Wednesday, January 16, 2008

Minding the Gap: Young Adults and the Life of the Church

18-22 year olds drop out of church at a rate of nearly 70%. (Research here.)

This is a huge gap in the life of the church that young folks are just falling through.

This post isn't about whose fault that it is or even how to fix it (as if I knew!). It's just a survey of some of the unique challenges of young adult ministry.

Element, the ministry community I lead, aims at ministering to a broad demo of young adults 18 to 30something. That is an intentionally broad range, our stab at reducing the segmentization typical in churches, exposing a transitional generation to people people sort of like them but not like them, and thereby (hopefully) providing a taste of Christian community and easing the transition of "gappers" into the life of the church (along with unhip Boomers and new-hip Builders).

18-22 is different from 18-35, but I have found that the qualities and challenges identified with 18-22 in the research I peruse translates fairly well.

Some challenges we face in general:

-- Young adults, whether in college, graduate school, or just beginning a career, take time to figure out how to balance their life. The newness of "freedom" -- being away from home, being on their own, making their own money, etc. -- can be more overwhelming than they realize. (One stab at prescription: If a young adult only knows church as a program that was part of his family schedule growing up, rather than as a community life that was integral to his family (and that his family was integral to), he is more likely to consider church expendable in this transition.)

-- Young adults are just flaky. Seriously. To put positive spins on this: they are spontaneous, adventurous, experiential. To put negative spins on this: they have trouble committing, and they have trouble remembering. They may tell you "I'll be there" one day, and then forget what you were talking about the next. We have folks who attend our Element worship service once every four weeks, and for them, this is attending regularly. Never put it past a young person to "forget" about a service project because he was chatting at Starbucks with his friends or overslept after a late-night XBox session.

-- Young adults really do want community and they really don't want to be pandered to. They are finding these qualities very rare when they even bother looking for a church in a new environment.

-- Young adults are very, very busy. This is just an observational hypothesis, but it appears to me that each generation becomes more like the hurried, multi-tasked, overworked, overextended generation ahead of it sooner.

Here are some challenges particular to the environment Element ministers in: Nashville, TN. The same challenges above apply, but here are a few unique additions:

-- All young adults are transient, but in Nashville, they are even more so. As in most college towns, kids are here for school and consider their "real life" back home and on hold. They are here for their degree. Young folks come to Nashville to study medicine or nursing at Vanderbilt or music business at Belmont (or whatever), and as this is only a pit-stop for them, there is no real incentive to invest in discipleship here. Factor in all the aspiring entertainers (in Nashville, just throw a rock out your window and you'll hit a musician -- they are like actors in L.A., where everyone you meet is "really an actor"), and the transience compounds. Young adults are here to break into the music business. While they're here, they're busy writing, playing, trying to get gigs, working at Starbucks, and then when it doesn't pan out after a year or so, they move back home.

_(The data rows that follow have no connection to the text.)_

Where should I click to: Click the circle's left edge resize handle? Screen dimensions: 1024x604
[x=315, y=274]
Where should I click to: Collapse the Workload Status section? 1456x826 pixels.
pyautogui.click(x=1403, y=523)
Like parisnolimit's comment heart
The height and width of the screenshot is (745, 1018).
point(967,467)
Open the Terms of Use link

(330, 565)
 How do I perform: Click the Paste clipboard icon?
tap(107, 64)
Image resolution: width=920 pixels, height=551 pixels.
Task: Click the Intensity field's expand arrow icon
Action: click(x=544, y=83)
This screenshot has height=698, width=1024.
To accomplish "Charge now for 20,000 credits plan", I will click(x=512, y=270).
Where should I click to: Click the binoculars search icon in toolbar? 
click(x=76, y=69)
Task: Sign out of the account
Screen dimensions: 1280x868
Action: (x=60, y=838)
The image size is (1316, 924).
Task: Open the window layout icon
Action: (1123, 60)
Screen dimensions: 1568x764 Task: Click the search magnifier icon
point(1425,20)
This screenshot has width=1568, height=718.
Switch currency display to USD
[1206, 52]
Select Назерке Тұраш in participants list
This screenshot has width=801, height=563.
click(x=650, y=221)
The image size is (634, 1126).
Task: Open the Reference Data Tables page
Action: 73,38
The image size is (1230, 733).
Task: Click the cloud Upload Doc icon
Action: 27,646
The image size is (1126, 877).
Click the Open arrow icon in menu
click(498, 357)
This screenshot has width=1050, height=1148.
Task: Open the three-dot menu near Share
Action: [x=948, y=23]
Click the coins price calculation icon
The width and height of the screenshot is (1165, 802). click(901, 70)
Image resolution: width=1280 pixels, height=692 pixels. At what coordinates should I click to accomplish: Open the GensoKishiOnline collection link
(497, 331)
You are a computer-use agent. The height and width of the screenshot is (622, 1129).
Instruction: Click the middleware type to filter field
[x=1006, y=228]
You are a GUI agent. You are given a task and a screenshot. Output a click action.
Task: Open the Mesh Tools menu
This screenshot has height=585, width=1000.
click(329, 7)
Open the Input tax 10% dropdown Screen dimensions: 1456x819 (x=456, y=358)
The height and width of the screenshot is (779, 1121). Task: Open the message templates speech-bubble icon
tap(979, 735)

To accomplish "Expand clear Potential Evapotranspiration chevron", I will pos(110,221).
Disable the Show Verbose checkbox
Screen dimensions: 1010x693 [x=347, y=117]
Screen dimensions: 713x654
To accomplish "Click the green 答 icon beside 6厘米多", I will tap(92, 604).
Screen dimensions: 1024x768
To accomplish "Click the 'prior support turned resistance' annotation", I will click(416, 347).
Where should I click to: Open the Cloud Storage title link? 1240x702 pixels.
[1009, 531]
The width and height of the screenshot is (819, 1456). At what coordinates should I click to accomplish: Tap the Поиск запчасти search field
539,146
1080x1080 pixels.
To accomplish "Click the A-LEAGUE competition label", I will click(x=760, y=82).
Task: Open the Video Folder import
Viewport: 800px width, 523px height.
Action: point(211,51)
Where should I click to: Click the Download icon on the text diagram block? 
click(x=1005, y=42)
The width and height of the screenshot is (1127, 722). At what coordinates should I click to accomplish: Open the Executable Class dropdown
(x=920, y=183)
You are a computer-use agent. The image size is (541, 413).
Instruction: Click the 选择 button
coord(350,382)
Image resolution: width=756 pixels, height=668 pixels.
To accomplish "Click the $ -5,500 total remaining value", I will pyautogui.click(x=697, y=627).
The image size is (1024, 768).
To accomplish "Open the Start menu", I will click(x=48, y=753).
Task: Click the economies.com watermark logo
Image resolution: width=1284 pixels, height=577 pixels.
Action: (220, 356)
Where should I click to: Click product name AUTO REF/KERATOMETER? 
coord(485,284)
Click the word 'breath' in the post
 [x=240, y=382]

-- Our particular church is in a suburban area about 15 miles outside of downtown Nashville, which might as well be 100. Better exposure and strategic advertisement can lessen this distance, but young adult life takes place in the heart of Nashville, where the colleges and clubs and coffee shops and restaurants and art venues are, and most young adults are reluctant to travel outside this bubble. Why would they want to just to "check out" a church or young adult ministry? (We are relying on our already invested folks to bring friends, and most of them are.) For college kids without cars, our church may as well be in Alabama. In addition, despite the fact that, according to one church staff member's research, our church is in the area of Nashville with the highest concentration of single twentysomethings, because we have no draw for them (the "mall" is a joke, the restaurant selection numbers about five, no music venues, etc.), young people spend their non-working life outside our area.

These are the unique challenges of ministering to college students and young adults. They are easy to pigeonhole, difficult to predict. And they are a joy to do life with when you can get one to slow down. :-)
I have found it refreshing that most of the young adults I meet are as tired of the self-helpy, mealy-mouthed, buffet-style, consumer-driven church as I am, and they are hungry for substantive teaching, and for the Gospel. Despite consuming media at a rate that dwarfs older generations, they have a low tolerance for "the show" in church.


Philip said...

This is a really good post.

Will you explain what you meant by "unhip boomers" and newly hip builders? (I know about boomers and builders, it's the hipness factor you threw in there that I don't understand.)
-Phil (Shrode)

Jared said...

Hahaha. It was my lame stab at a joke.

New-hip, not "newly hip."

Boomers think they're hip but aren't.